People v. William

Judgment, Supreme Court, New York County (Herbert J. Adlerberg, J.H.O., at suppression hearing; Charles H. Solomon, J., at suppression ruling, plea, and sentence), rendered April 14, 2009, convicting defendant of robbery in the first degree, and sentencing him, as a second violent felony offender, to a term of 10 years, unanimously affirmed.

The court correctly denied defendant’s suppression motion. The police properly stopped a cab in which defendant and his codefendant were passengers. When the police first saw the cab, they observed that the passengers matched some general aspects of the radioed description of two men who had just committed a robbery at the same location.
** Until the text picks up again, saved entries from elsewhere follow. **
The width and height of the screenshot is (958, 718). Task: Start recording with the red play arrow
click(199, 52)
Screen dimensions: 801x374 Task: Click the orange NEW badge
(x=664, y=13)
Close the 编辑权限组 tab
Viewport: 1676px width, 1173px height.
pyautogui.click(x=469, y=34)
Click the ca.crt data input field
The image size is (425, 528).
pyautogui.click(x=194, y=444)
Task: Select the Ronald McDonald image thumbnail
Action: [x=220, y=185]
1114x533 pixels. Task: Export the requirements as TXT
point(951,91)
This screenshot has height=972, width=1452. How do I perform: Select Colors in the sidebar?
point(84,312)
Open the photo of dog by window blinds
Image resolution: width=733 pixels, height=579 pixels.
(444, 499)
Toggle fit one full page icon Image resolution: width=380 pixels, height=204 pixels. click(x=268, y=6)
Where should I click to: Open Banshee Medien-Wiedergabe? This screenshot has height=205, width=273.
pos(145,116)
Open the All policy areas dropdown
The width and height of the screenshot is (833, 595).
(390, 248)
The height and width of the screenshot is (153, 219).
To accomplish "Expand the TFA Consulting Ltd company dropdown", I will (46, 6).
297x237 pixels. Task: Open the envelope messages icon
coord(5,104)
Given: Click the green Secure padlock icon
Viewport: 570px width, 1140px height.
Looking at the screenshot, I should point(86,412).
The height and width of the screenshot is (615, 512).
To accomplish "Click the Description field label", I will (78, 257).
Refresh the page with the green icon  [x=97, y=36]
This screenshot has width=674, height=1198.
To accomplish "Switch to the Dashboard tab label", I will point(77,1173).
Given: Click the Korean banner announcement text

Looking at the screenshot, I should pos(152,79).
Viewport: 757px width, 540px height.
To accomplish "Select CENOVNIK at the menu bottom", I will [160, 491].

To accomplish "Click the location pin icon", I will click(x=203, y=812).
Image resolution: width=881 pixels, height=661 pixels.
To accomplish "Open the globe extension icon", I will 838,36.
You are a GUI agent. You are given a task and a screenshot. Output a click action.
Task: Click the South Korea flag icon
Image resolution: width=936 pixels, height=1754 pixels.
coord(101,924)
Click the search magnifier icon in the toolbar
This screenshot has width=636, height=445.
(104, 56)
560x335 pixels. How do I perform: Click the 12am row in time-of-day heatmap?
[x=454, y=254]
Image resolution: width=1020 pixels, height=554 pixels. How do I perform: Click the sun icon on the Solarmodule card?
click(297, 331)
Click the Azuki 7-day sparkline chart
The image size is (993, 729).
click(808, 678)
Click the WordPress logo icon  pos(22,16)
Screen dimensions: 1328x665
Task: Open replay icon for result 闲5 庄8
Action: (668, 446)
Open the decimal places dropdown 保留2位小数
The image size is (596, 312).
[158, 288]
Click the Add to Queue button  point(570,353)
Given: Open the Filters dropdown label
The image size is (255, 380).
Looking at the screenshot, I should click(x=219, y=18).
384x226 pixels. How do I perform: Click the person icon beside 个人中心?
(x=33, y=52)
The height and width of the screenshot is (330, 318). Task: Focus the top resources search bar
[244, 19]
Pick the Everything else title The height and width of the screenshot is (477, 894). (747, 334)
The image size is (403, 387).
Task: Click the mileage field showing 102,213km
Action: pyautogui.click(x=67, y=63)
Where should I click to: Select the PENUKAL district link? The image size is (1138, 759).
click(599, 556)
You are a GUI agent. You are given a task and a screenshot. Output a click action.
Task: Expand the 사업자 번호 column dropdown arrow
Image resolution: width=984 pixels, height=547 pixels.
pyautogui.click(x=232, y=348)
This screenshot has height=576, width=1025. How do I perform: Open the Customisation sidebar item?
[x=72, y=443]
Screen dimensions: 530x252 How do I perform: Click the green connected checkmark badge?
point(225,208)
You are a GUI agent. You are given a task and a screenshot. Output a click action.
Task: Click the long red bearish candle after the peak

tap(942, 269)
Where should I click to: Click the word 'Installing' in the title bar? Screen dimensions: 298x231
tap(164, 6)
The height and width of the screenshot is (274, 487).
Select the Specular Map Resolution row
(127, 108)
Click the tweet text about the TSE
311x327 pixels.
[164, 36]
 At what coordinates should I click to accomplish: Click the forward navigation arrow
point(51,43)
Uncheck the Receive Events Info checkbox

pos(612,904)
Given the close temporal and spatial proximity of these observations to the reported crime, and the absence of other persons, there was a strong likelihood that the men in the cab were the same men wanted for the robbery. This likelihood was sufficient to provide reasonable suspicion (see People v Brown, 22 AD3d 349 [2005], lv denied 6 NY3d 774 [2006]). Accordingly, defendant is not entitled to suppression of any of the evidence obtained as the result of the stop of the cab.

The police conducted a showup in a manner that was permissible and not unduly suggestive, given the fast-paced chain of events (see e.g. People v Sanchez, 66 AD3d 420 [2009], lv denied 13 NY3d 862 [2009]). Concur—Sweeny, J.P., Moskowitz, DeGrasse, Freedman and Richter, JJ.